ROUTE: Mebane, NC to Newport, MI: 817 miles (599 loaded + 218 deadhead)
It was Easter weekend and it would have been nice to spend it at home to attend Sunday Mass among familiar faces. It was going to be difficult though because I was home the previous weekend to attend the NY METS game with my son. Fortunately, this assignment was bringing me back to Michigan and close enough to our terminal that I could arrive Saturday night and attend church on Sunday. The delivery was scheduled for Monday as this consignee is closed on the weekends.

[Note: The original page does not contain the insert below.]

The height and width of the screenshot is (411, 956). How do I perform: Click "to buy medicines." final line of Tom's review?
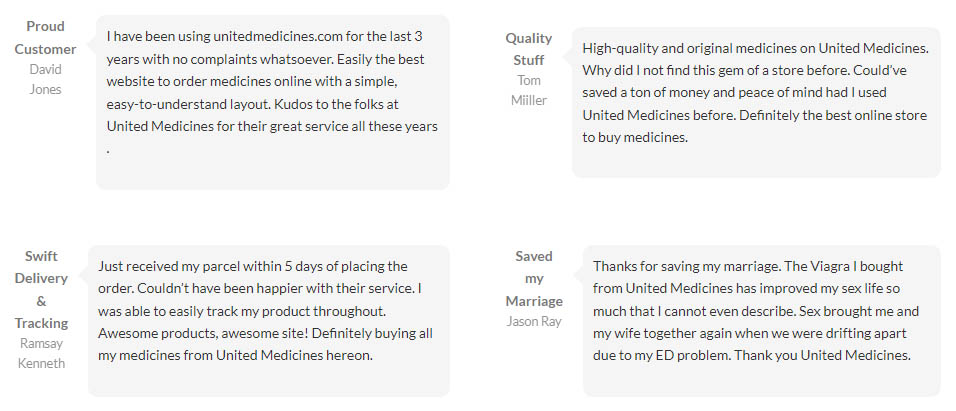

Friday April 3rd, my previous assignment ended at 3:00pm on Thursday. I spent the rest of the afternoon and night at a nearby truck stop with a McDonalds. I received the assignment late in the morning and the new shipper was a four hour drive away Southbound. I get paid the same for loaded or deadhead miles. I left the truck stop at 12:30pm and arrived at the shipper at 5:00pm. It was a drop-and-hook and they operate 24/7. I left there at 7:00pm and it should take about a ten-and-half hour drive Northbound to our terminal, which is about half hour north of the consignee. I shut it down at 9:00pm that night. I had plenty of time for the delivery and I prefer not to drive at night. It’s more dangerous as I tend to be tired and there’s less visibility. Also, the later we stop the harder it is to find parking.
Saturday April 4th, I started my day at 10:00am and drove nine hours. Some days I’m fresh as a lettuce and others I have a hard time driving for long periods of time. Today was one of the latter. I made four stops along the route for bathroom breaks, take a nap or simply stretch my legs and one stop for dinner. By 11:00pm I only had an hour left on my fourteen-hour workday clock and I was just over an hour away from the terminal. It would be foolish to try to make it, run out of hours and incur a DOT Violation. I shut it down at an Ohio Travel Plaza on I-80 at 11:00pm. Mass was at noon so I had plenty of time.

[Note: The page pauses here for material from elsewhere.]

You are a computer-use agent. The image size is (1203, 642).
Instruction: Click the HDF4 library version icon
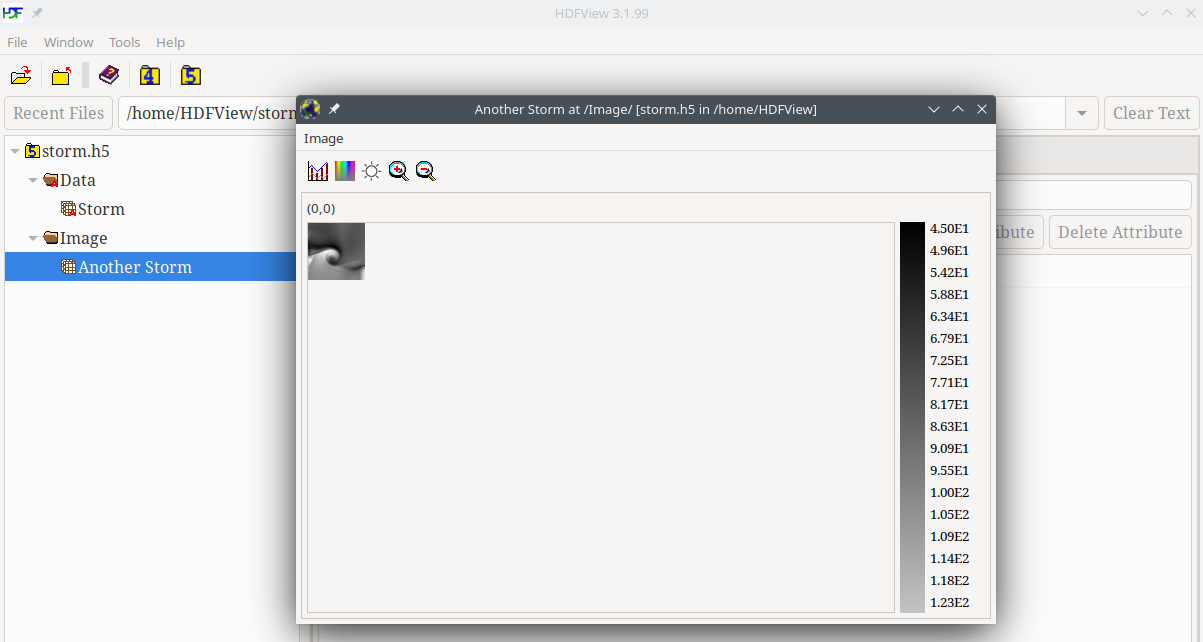click(x=150, y=76)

Sunday April 5th, I started my day at 10:00am and drove an hour to our terminal in Canton, MI. I showered, dressed in appropriate attire, called an UBER and arrived at MASS just before noon. Took an UBER back to the terminal and then bobtailed to the Walmart which allows truck parking and there’s an Applebee’s across the street. Bobtail is driving the truck unattached to a trailer. The term comes from the similitude the sole truck appears to have to a horse or cat with a shorten tail as it is operating without the customary trailer attached.

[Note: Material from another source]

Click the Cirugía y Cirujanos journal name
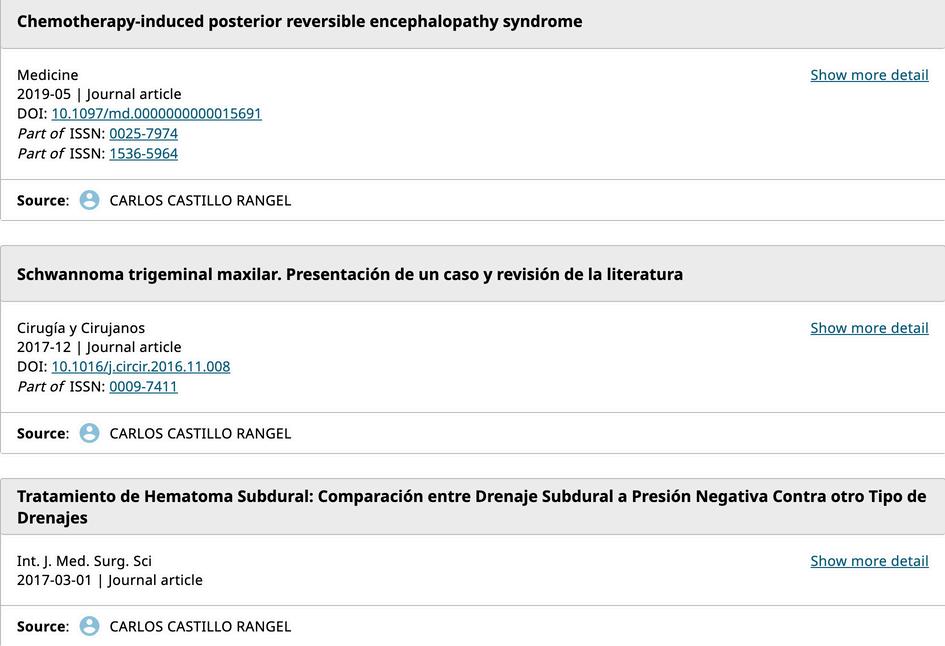 tap(81, 328)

Monday April 6th, I started my day at 9:30am, did the pre-trip, fueled, went through the truck wash and headed to the consignee that was a half-hour away. I arrived at 11:00am and completed this assignment.
BOOK REVIEW (1): Thin Ice by Paige Shelton (2019), THRILLER – RATING (****)
The writing was good and the story captivating but in the end the subplot became the main story and the supposed plot became a backdrop.
Beth Rivers is a famous thriller novelist known by her pen name, Elizabeth Fairchild. She is hiding in a small town in Alaska after escaping a three-day abduction where she was held captive in a van by an unknown man. When escaping from the moving van she bangs her head requiring brain surgery which has impaired the memories of her days in captivity making more difficult for the police to track her captor but some clues start coming back to her. The Alaskan local sheriff is the only person that knows her true identity. Her hair has naturally grayed from the trauma and she little resembles the back-cover photo on her books, granting her some anonymity.
The day before she arrived in this remote town one of the locals apparently committed suicide or was it a murder? Beth is helping the sheriff with the investigation while trying to piece together details of her capture that will help the police in her home town find the abductor. There are good descriptions of life in Alaska, the friendliness of the town folk and the natural beauty of the environment.
The ending is inconclusive but overall entertaining and the descriptions of her ordeal are very PG formatted.
BOOK REVIEW (2): 355: The Women of Washington’s Spy Ring by Kit Sergeant (2017), HISTORICAL FICTION – RATING (***)
Interesting historical fiction story that taught me some aspects about life in the time of the American Revolution, including the role women played. The pace was very slow and maybe fifty pages less would have kept the narrative more amenable.
One of three women could have been George Washington’s spy #355. Meg Moncrieffe, the daughter of a British Captain that first spies for the Brits then for the Americans. Elizabeth Burgin whose husband was wrongly imprisoned and dies in captivity due to the inhumane conditions of the decommissioned ship where he was being held. Sally Townsend, who along with her brother Robert are helping with the Rebel’s cause. The story incorporates real figures of the time which gives the narrative a sense of truthfulness. General Washington, Benedict Arnold, Ben Franklin, Alexander Hamilton among others are mentioned.